Developmental disturbances or syndromic conditions account for the majority of cases of anodontia, hypodontia, and oligodontia. Healthcare professionals managing the underlying syndrome typically provide the majority of patient education and support. Patients require counseling on proper oral hygiene practices and the importance of regular maintenance visits to preserve the health of their remaining dentition. Ongoing evaluation of existing restorations and prosthodontic devices ensures continued functionality and helps identify potential issues before complications arise. The formation of supernumerary teeth remains poorly understood, though most cases have been linked to disturbances or upregulation during dental development. These developmental processes fall outside of conscious control. When supernumerary teeth remain in the arch and contribute to crowding risk, maintaining excellent oral hygiene becomes essential. Emphasis on preventive care supports long-term dental health and minimizes the impact of excess teeth on surrounding structures.
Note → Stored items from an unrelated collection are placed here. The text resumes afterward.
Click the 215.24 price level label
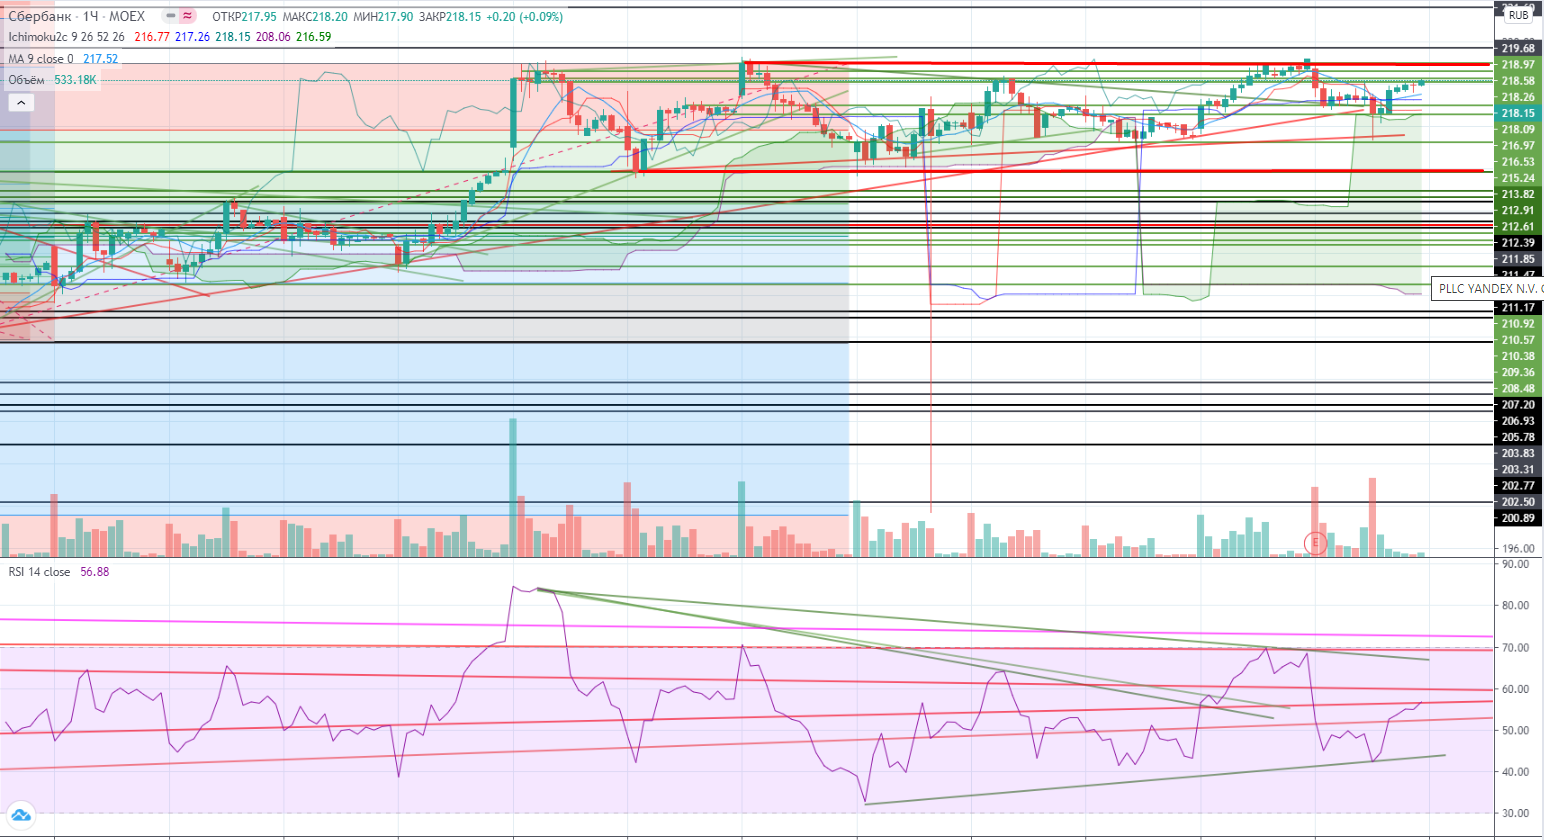 [x=1517, y=178]
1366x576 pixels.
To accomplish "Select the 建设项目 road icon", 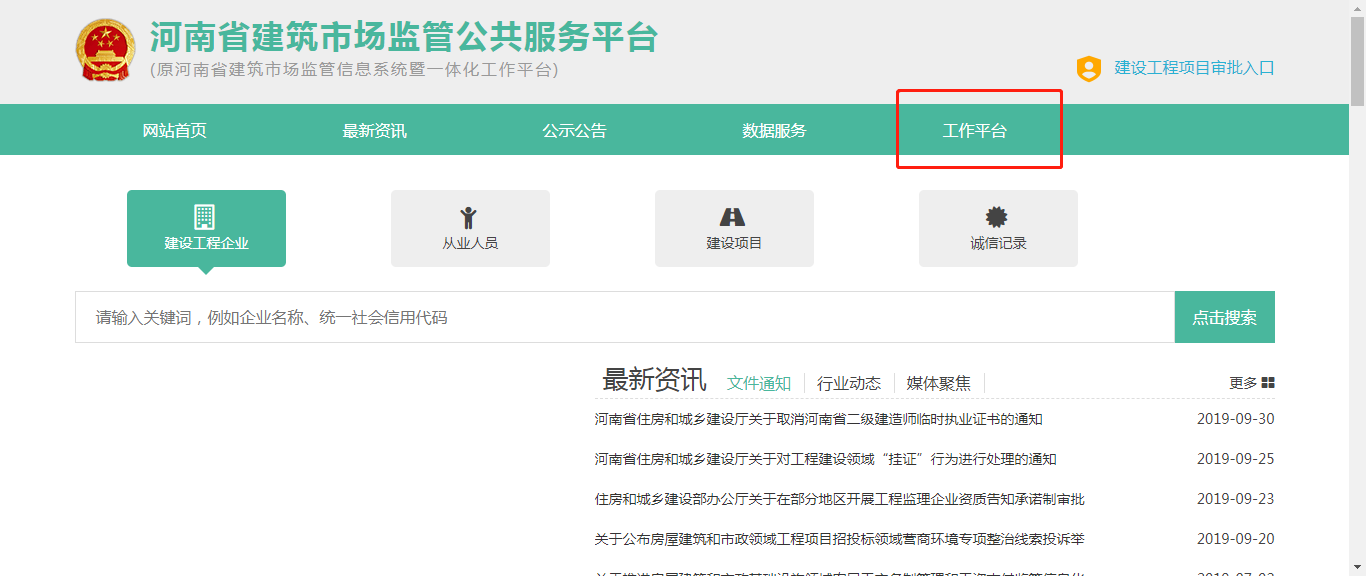I will (733, 217).
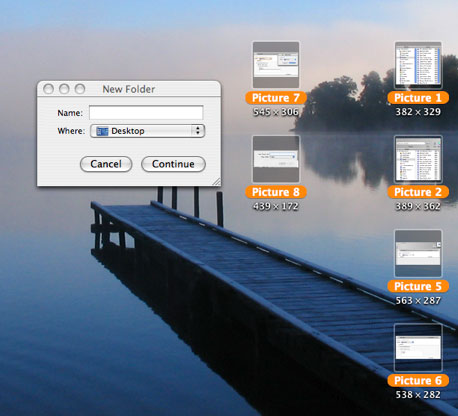Click the Picture 6 orange file label
This screenshot has width=458, height=416.
(418, 381)
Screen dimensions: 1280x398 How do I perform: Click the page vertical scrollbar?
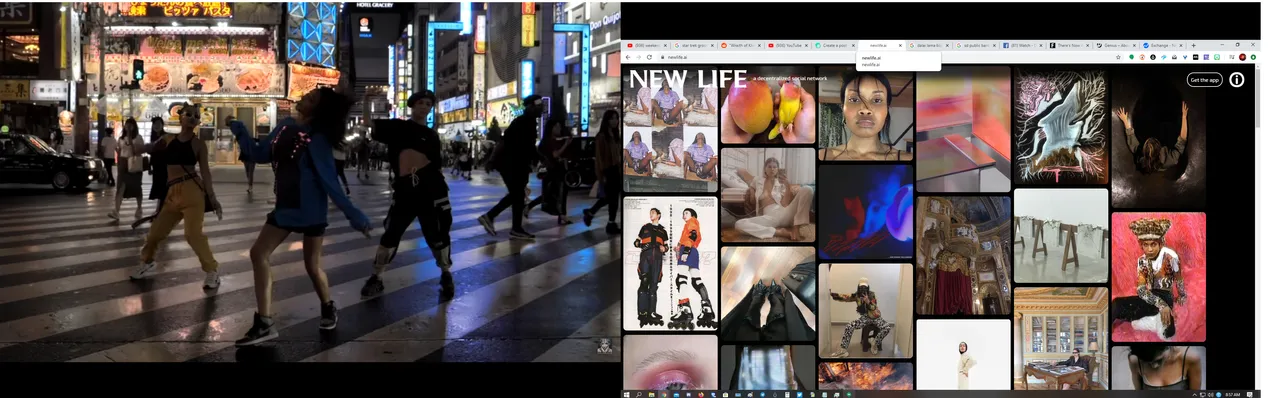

Effective management of developmental disturbances of tooth number requires a collaborative, interprofessional approach involving physicians, advanced practitioners, nurses, pharmacists, and dental professionals. Physicians and advanced practitioners play a critical role in the early recognition of syndromic presentations that include dental anomalies, particularly during routine pediatric or genetic evaluations. When multiple missing or supernumerary teeth are identified, these clinicians must initiate appropriate referrals to dental specialists and genetic counselors. Nurses, who often serve as the first point of contact in pediatric and primary care settings, are vital in assessing growth and developmental concerns and providing education to caregivers about the implications of dental abnormalities. Their ability to recognize early signs and communicate with the broader care team ensures that developmental disturbances do not go unnoticed, thereby reducing the risk of delayed treatment and complications. Dentists and orthodontists lead diagnostic efforts through clinical exams and radiographic imaging, identifying whether anomalies are syndromic or nonsyndromic. Pharmacists, although not directly involved in diagnosis, contribute to patient safety by reviewing medication plans for patients with syndromic conditions who may be on complex regimens, especially when surgical or restorative treatments are required. Coordination among all team members enhances treatment planning, particularly when surgical interventions, prosthetics, or long-term follow-up care are required. Open communication and shared decision-making ensure that treatment is tailored to the patient’s age, medical condition, and functional needs. A coordinated, team-based strategy promotes early intervention, improves oral and overall health outcomes, and fosters a higher standard of patient-centered care.